Data preparation is definitely more than simply extracting and exporting data, so we also welcome additional functionality that support activities like data exploration, data cleaning, data filtering, ...
The previously discussed items still apply:
- Start from the Stack't relational schema in a DuckDB file.
- If the Stack't relational schema does not work with the application you have in mind, include a function to prepare the data first. (example)
- Clean up your code. Document your code. Test your code.
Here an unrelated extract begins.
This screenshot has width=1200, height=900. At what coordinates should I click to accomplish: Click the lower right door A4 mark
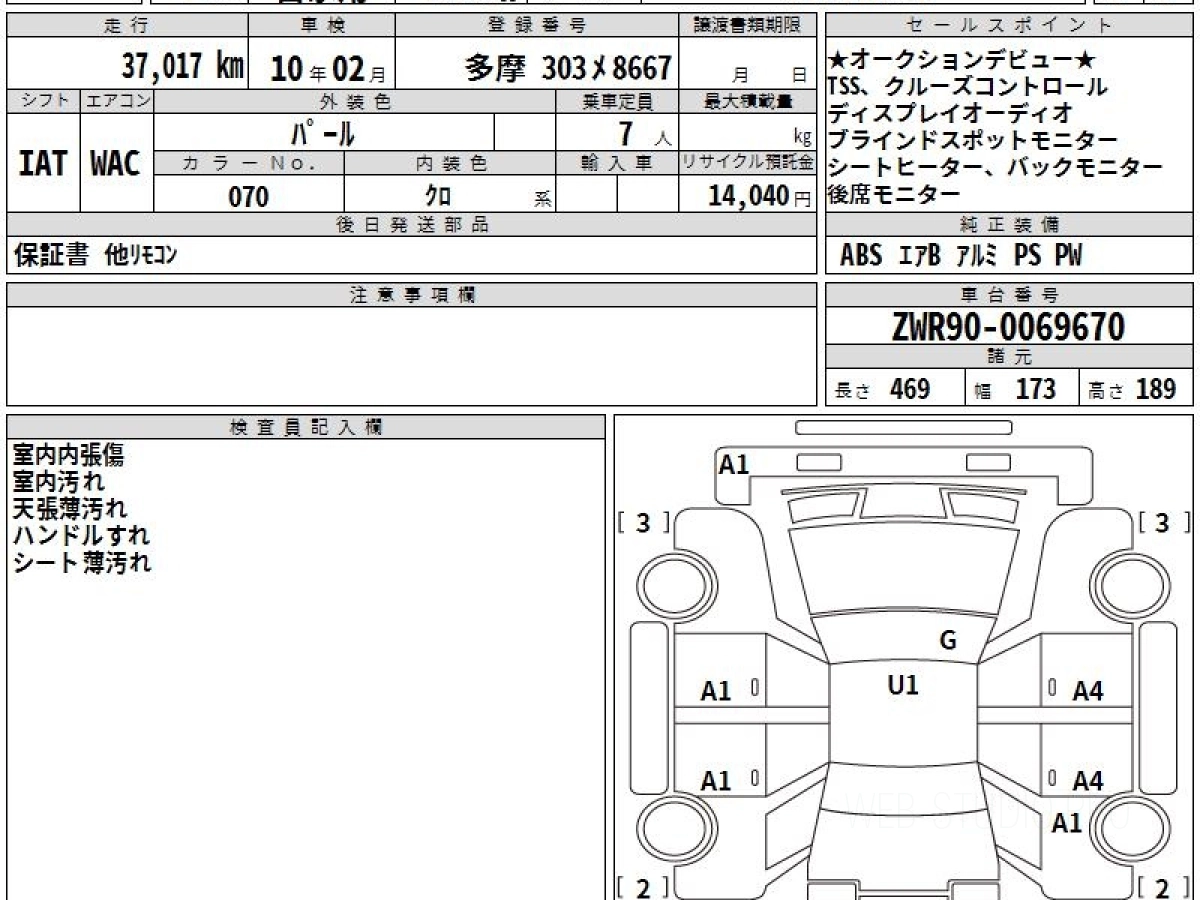[1088, 781]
- Write end-user documentation.
Simply create a pull request (PR)! Some good practices to consider:
- Give your PR a title and a description
- If you make multiple unrelated changes, please create multiple PRs.
- Okay to combine:
- new functionality and its documentation
- improved documentation for different functions
- code improvements (performance, readability) for different functions
- Should be split up:
- new functionality + code improvements for existing functionality
- documentation of one function + code improvements of another function
- Okay to combine:
- Write meaningful commit messages.
- Don't combine independent changes in the same commit.